# January 2013 Member of the Month



## Boc (Mar 19, 2010)

*JAN 2013* 

It's time to reveal the Member of the Month for January 2013.











*Zion*

Zion has been a very active member of the forums since May of 2011. If you happened to have visited the News and Rumours forum recently, you may have noticed that there is a giant wall of threads started by Zion as he tirelessly trolls the interwebs in search of any tidbit of information out there, not only for his (obviously) beloved Sisters of Battle, but for pretty much any aspect of the hobby. Quite possibly the most verbose member of the website, Zion is always ready to either lend a helping hand to users or to have the longest debates I've seen on any forum, any where.

Zion is the staff pick for Member of the Month, which is a combination to his helpfulness to other members, his willingness to host or participate in debates, posting novel-length Sisters tacticas, and for ruthlessly chasing down rumours (and for clogging the Supporter Chat with endless babble!  I kid, I kid). Congratulations, brother, on a well deserved award and recognition for your incredible hard work and pending carpal tunnel syndrome for spending entirely too much (much appreciated, mind you!) time at a computer. Thanks for being a big part of making Heresy Online the great place that it is! So join with the staff in congratulating and thanking Zion and read ahead for his answers to the Member of the Month quiz! ​


Zion said:


> Real name:Matthew Austin
> Heresy Online user name: Zion
> Main Army: Sisters of Battle
> Location: Upstate New York
> ...


----------



## Magpie_Oz (Jan 16, 2012)

yay Zed, well done mate and well deserved !


----------



## Zion (May 31, 2011)

So Verbose I had to break the Q&A in two to send it back! 

Thanks for the honour, I'm honestly touched (and not just in the head).


----------



## Boc (Mar 19, 2010)

_____

* What the task requires
Please pick up the Member of the Month thread where it stops and write what comes next. The lines after this point have no connection to the Member of the Month thread.

* Items
_____

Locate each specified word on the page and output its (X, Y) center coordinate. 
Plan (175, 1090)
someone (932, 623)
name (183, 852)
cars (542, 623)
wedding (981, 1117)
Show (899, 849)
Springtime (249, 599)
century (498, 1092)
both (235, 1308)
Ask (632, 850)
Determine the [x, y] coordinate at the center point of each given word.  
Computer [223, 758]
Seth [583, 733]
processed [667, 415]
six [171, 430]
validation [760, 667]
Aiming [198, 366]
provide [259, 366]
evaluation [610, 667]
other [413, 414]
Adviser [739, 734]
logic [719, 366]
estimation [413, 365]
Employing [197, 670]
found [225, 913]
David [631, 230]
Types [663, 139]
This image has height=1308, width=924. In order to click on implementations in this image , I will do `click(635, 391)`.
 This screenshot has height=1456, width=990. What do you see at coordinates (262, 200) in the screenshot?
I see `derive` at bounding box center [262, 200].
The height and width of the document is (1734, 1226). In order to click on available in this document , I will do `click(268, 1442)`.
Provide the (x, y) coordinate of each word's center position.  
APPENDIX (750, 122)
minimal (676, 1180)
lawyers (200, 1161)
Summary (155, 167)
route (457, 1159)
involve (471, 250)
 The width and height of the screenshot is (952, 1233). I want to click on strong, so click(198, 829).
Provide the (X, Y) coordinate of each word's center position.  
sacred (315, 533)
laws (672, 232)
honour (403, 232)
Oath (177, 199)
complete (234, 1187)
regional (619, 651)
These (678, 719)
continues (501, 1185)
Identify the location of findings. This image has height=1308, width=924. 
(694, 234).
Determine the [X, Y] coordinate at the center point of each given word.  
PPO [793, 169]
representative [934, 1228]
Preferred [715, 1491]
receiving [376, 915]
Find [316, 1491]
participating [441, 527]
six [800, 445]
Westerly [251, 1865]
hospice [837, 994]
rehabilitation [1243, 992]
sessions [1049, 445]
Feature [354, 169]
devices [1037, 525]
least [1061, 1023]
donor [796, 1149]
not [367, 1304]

_____

* Task output
Zion said:


> So Verbose I had to break the Q&A in two to send it back!
> 
> Thanks for the honour, I'm honestly touched (and not just in the head).


I do believe this is your shortest post ever 

Congratulations, Z, well earned


----------



## spanner94ezekiel (Jan 6, 2011)

Congrats Zion! Not that it'll do anything for your precious sisters...


----------



## Zion (May 31, 2011)

spanner94ezekiel said:


> Congrats Zion! Not that it'll do anything for your precious sisters...


Thanks! And _ouch_....that was *cold*.


----------



## Rhomdruil (Apr 16, 2008)

Bravo and well deserved! I can vouch for the touched in the head comment...

=][=


----------



## Loki1416 (Apr 20, 2010)

Congrats and truly well deserved!


----------



## Warlord_Winters (May 2, 2012)




----------



## Mossy Toes (Jun 8, 2009)

Good job and well-deserved, Zion!


----------



## Svartmetall (Jun 16, 2008)

Nice one Z, well done


----------



## Zion (May 31, 2011)

Rhomdruil said:


> Bravo and well deserved! I can vouch for the touched in the head comment...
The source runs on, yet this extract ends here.